| EXTRACTED TEXT |
********

Wednesday, September 19, 2007
Ahoy, Me Hearty!
It is International Talk Like A Pirate Day! So, upon meeting and greeting people, be sure you do it with a resounding 'Ahoy!', will you? Because after all, you sure cannot chance offending any of your Pastafarian acquaintances. To do so would be totally politically incorrect. You dare not take the chance at offending their Spaghedeity, or you may face judgement from those oodles and oodles of noodles!

In fact, in honor of this oh so important day, I believe I need to share with you the eight "I'd really rather you didn't's"

The Eight "I'd Really Rather You Didnt's"
1.) I'd really rather you didn't act like a sanctimonious holier-than-thou ass when describing my noodly goodness. If some people don't believe in me, that's okay. Really, I'm not that vain. Besides, this isn't about them so don't change the subject.
2.) I'd really rather you didn't use my existence as a means to oppress, subjugate, punish, eviscerate, and/or, you know, be mean to others. I don't require sacrifices, and purity is for drinking water, not people.
3.) I'd really rather you didn't judge people for the way they look, or how they dress, or the way they talk, or, well, just play nice, Okay? Oh, and get this into your thick heads: woman = person. man = person. Samey = Samey. One is not better than the other, unless we're talking about fashion and I'm sorry, but I gave that to women and some guys who know the difference between teal and fuchsia.
4.) I'd really rather you didn't indulge in conduct that offends yourself, or your willing, consenting partner of legal age AND mental maturity. As for anyone who might object, I think the expression is go f*** yourself, unless they find that offensive in which case they can turn off the TV for once and go for a walk for a change.
5.) I'd really rather you didn't challenge the bigoted, misogynistic, hateful ideas of others on an empty stomach. Eat, then go after the bitches.
6.) I'd really rather you didn't build multi million-dollar churches/temples/mosques/shrines to my noodly goodness when the money could be better spent (take your pick):
Ending poverty
Curing diseases
Living in peace, loving with passion, and lowering the cost of cable.

********

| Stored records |

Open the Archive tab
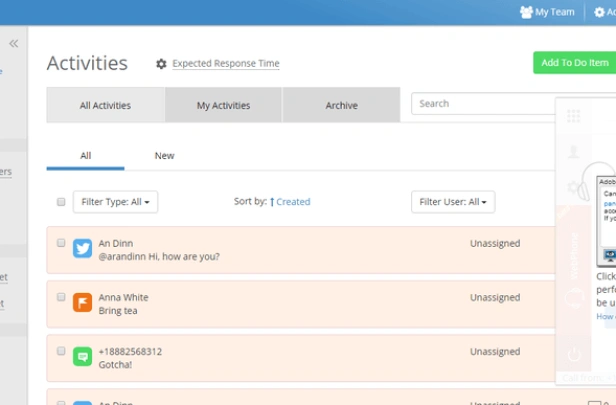This screenshot has height=405, width=616. [x=341, y=105]
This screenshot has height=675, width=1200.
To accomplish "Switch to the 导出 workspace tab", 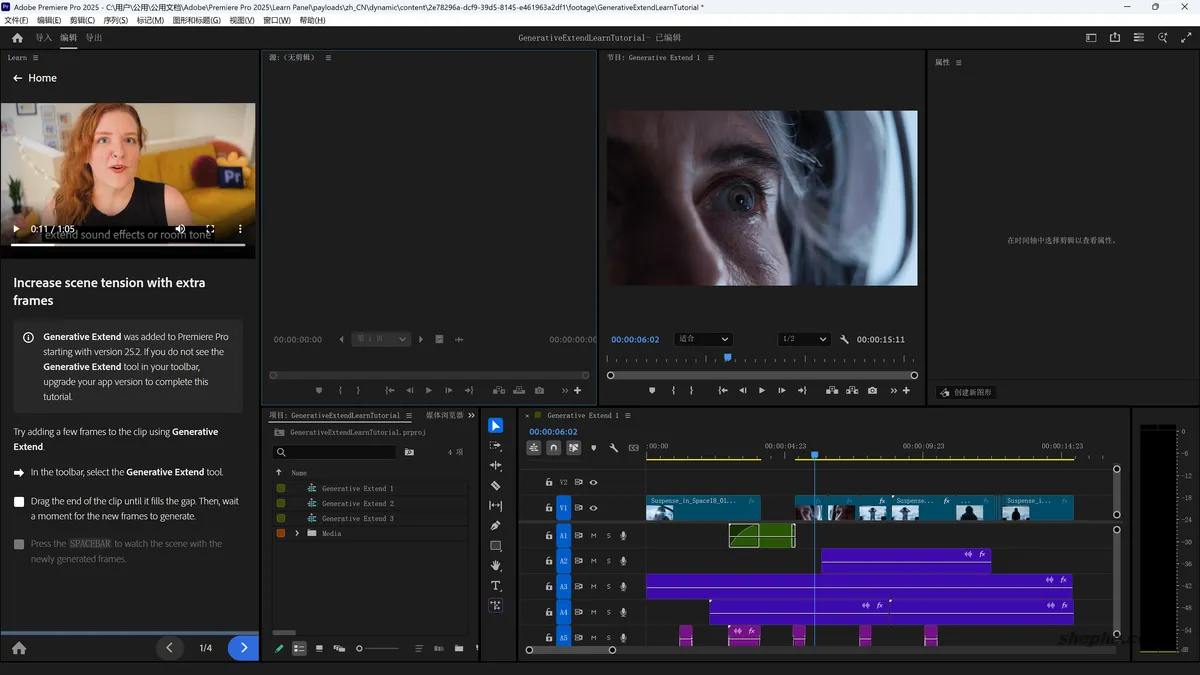I will click(x=94, y=38).

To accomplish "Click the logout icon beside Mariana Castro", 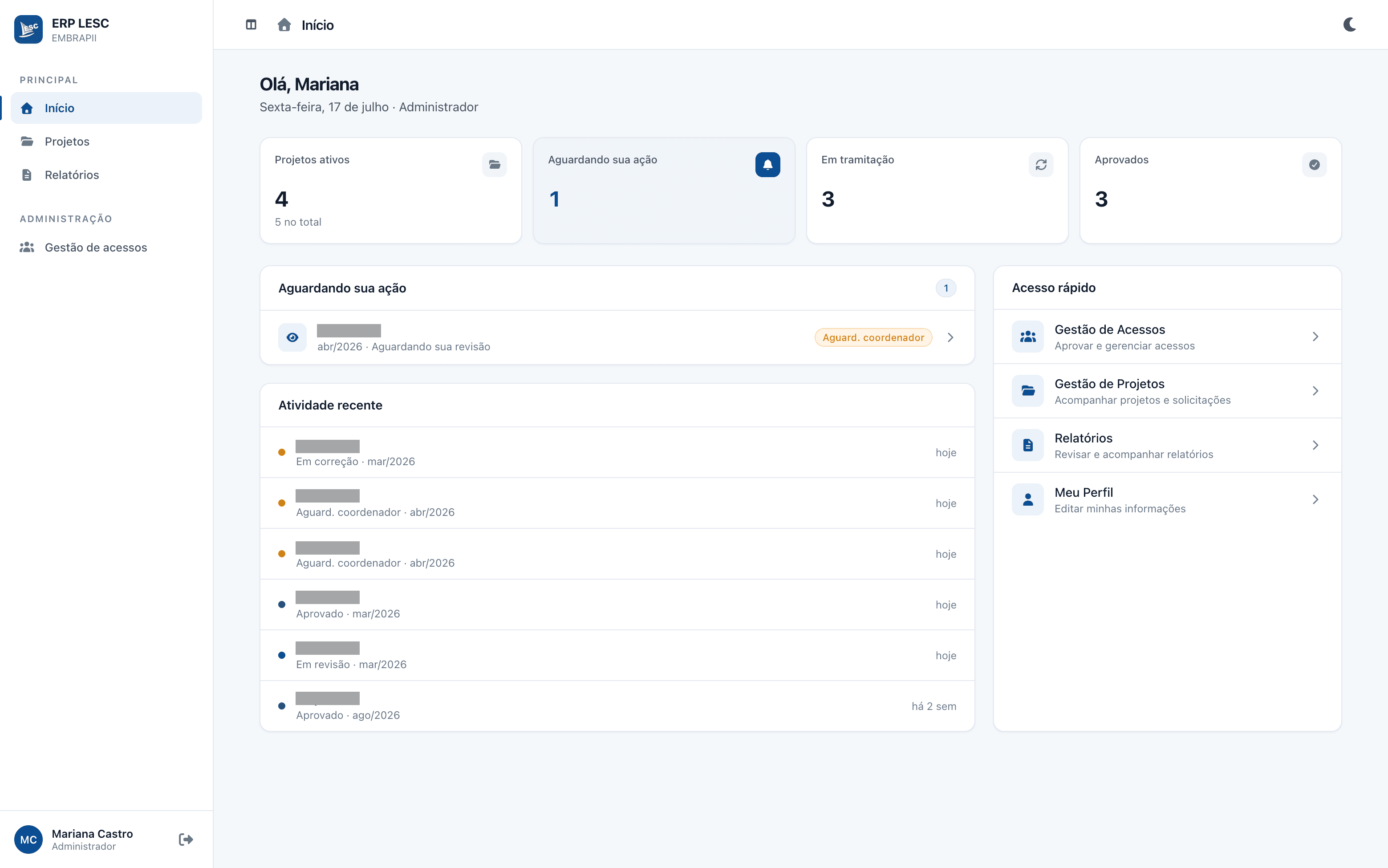I will tap(186, 840).

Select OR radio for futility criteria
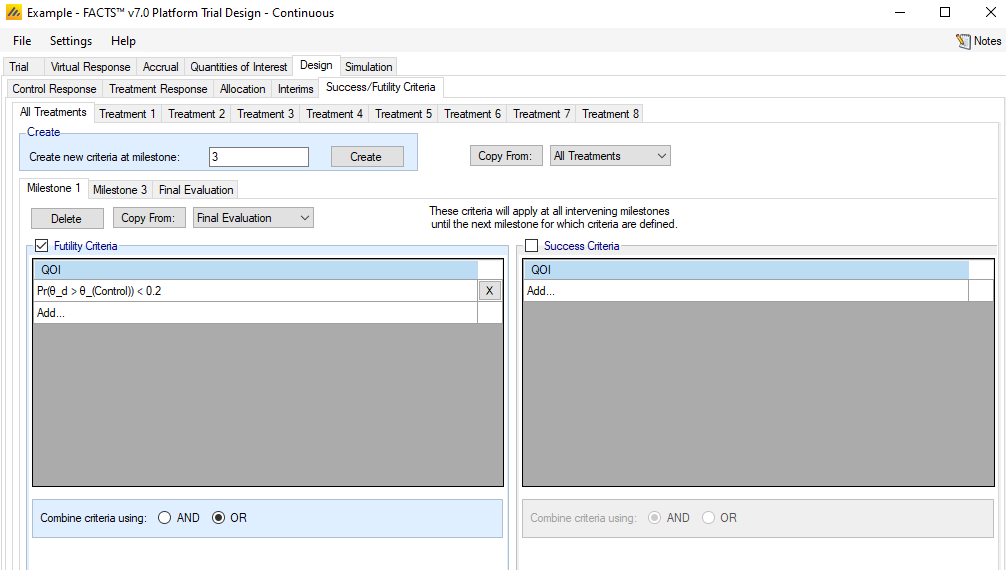coord(219,518)
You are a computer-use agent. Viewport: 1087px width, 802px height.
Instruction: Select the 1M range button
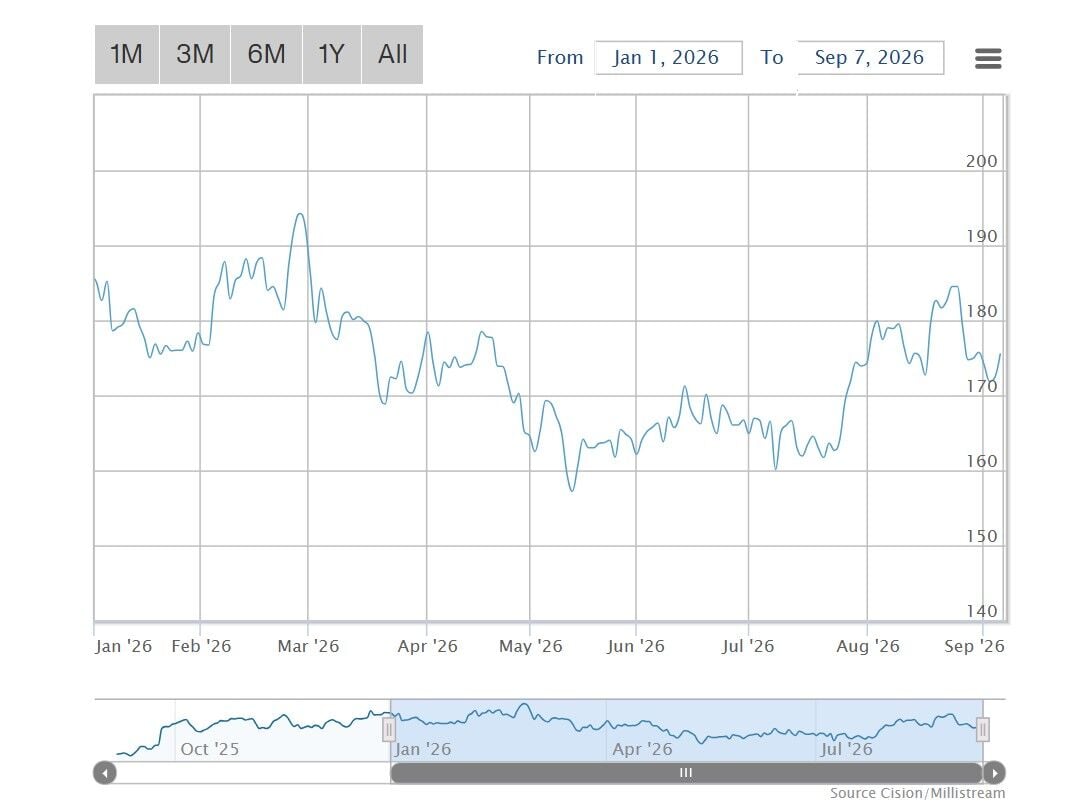pos(127,54)
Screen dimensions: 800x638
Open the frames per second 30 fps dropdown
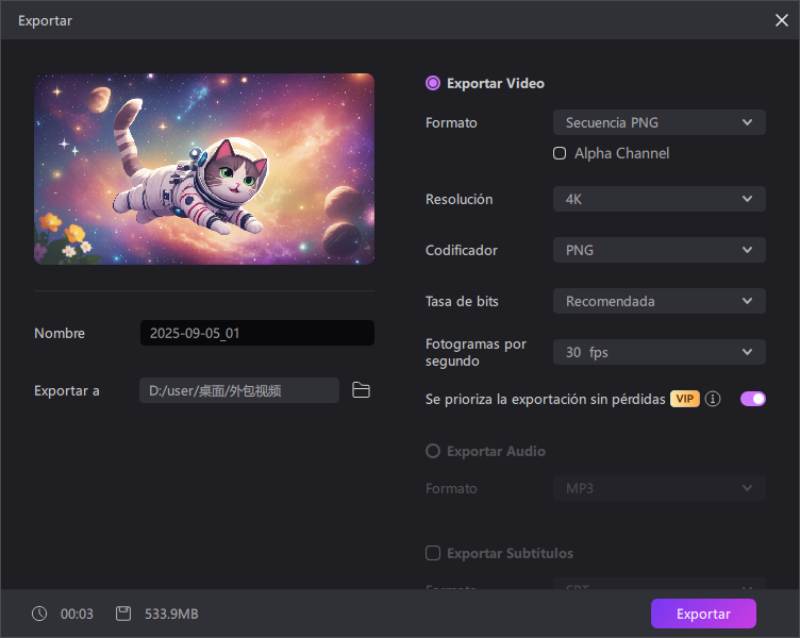[659, 352]
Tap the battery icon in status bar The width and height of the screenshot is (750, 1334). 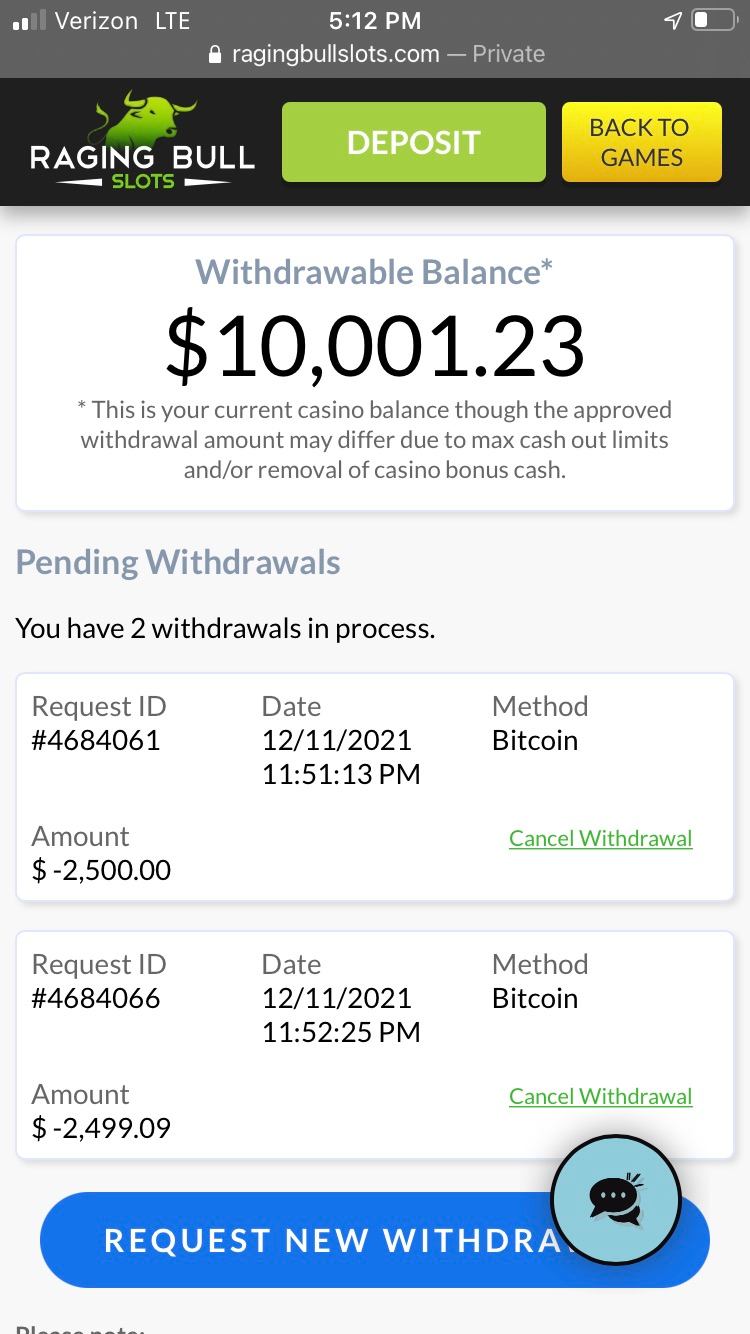pyautogui.click(x=713, y=21)
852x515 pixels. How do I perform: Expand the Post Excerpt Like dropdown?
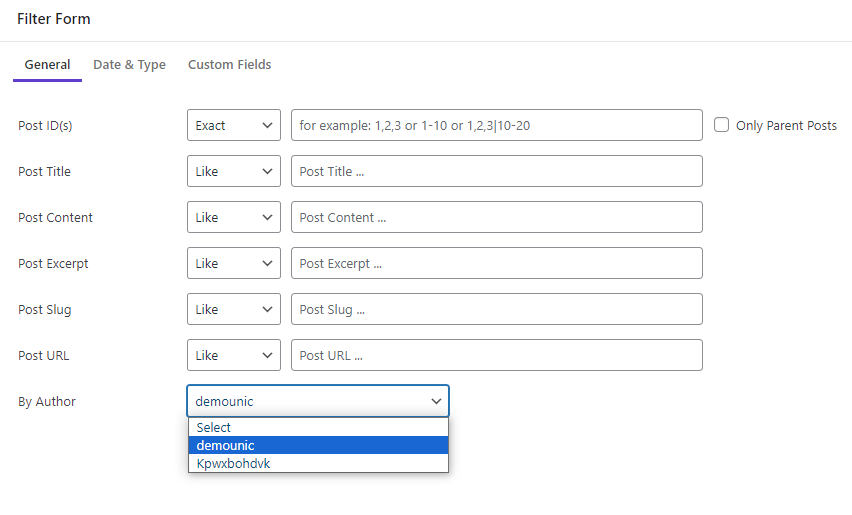pyautogui.click(x=234, y=263)
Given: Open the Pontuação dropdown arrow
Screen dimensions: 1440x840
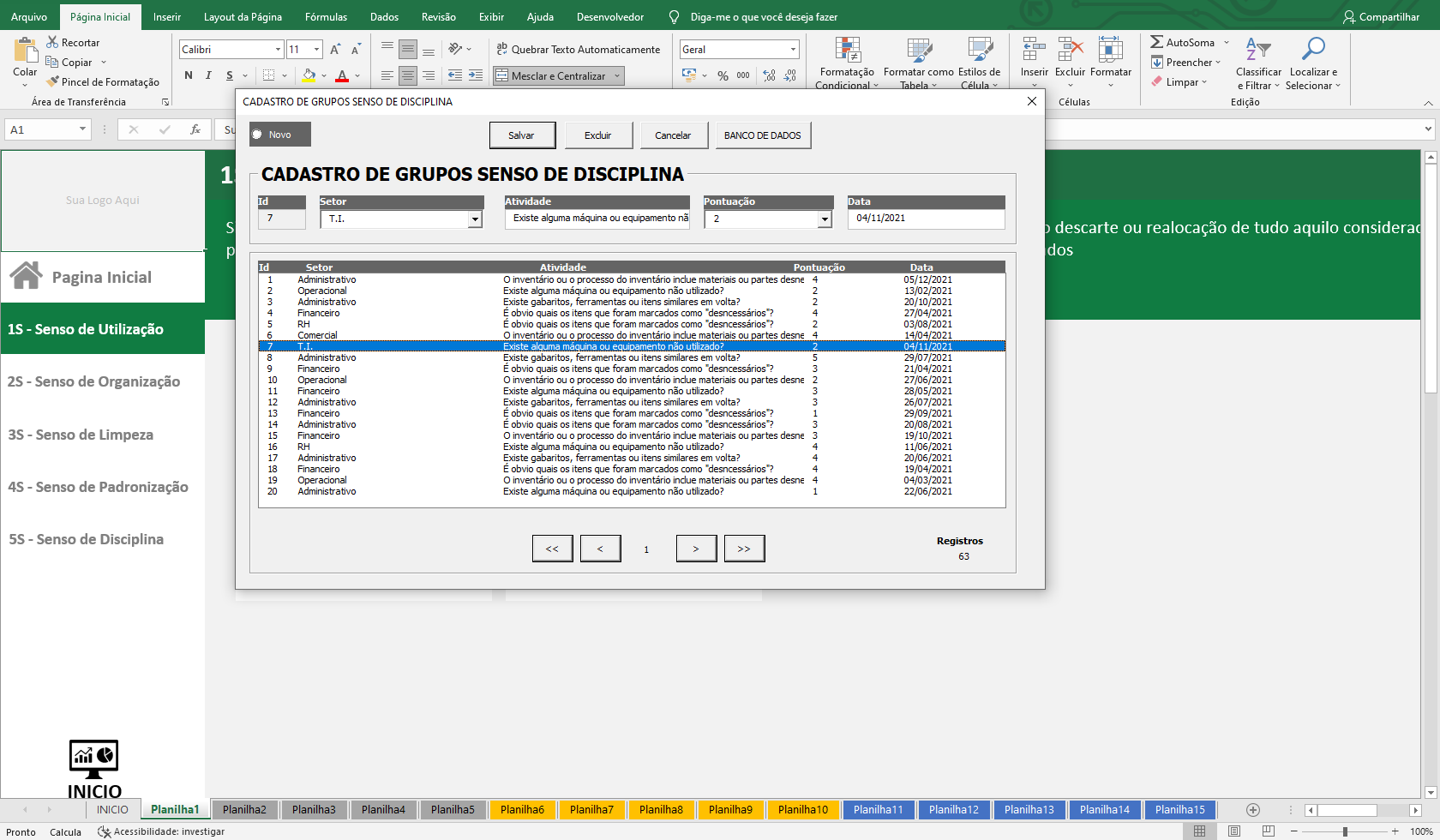Looking at the screenshot, I should 825,219.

********

| TASK REQUIREMENTS |
[1] Answer these questions using the Talk Like A Pirate Day post:
(a) What greeting does the post say to use when meeting people?
(b) In the second "I'd really rather you didn't," what is purity said to be for?
(c) In the fifth, what should you do before going after bigoted, hateful ideas?
[2] Pick up the Talk Like A Pirate Day post after "lowering the cost of cable." and continue it.
The records are separate material and have no connection to the Talk Like A Pirate Day post.

| ANSWERS TO THE PROBLEMS |
[1]
(a) A resounding "Ahoy!"
(b) Drinking water, not people.
(c) Eat.

[2]
I might be a complex-carbohydrate omniscient being, but I enjoy the simple things in life. I ought to know. I AM the creator.
7.) I'd really rather you didn't go around telling people I talk to you. You're not that interesting. Get over yourself. And I told you to love your fellow man, can't you take a hint?
8.) I'd really rather you didn't do unto others as you would have them do unto you if you are into, um, stuff that uses a lot of leather/lubricant/Las Vegas. If the other person is into it, however (pursuant to #4), then have at it, take pictures, and for the love of Mike, wear a CONDOM! Honestly, it's a piece of rubber. If I didn't want it to feel good when you did it I would have added spikes, or something.

That's it. I totally need to get this sticker for my car.



Now go forth and honor your spaghetti, wont you?


4 Comments:

Anonymous Anonymous said...

OK Who pooped in your spaghetti last nite???
30 or so weeks to go, and the way time goes, will be south before you know it!! (but who's counting)

Love Auntie Lynne

Anonymous Miss Britt said...

Oooooh - someone's mom is gonna be maaaaaad!

Anonymous Momma said...

Au Contraire, miss Britt, SPAGHETTI is deity in this household.....hail crushed garlic, nummy parmegian reggiano.

And I totally agree with the "I really rather you didn'ts" especially
#'s 2 and 3, oh, heck, all of them.

Anonymous Miss Britt said...

It's always nice to meet a Catholic with compassion AND a sense of humor.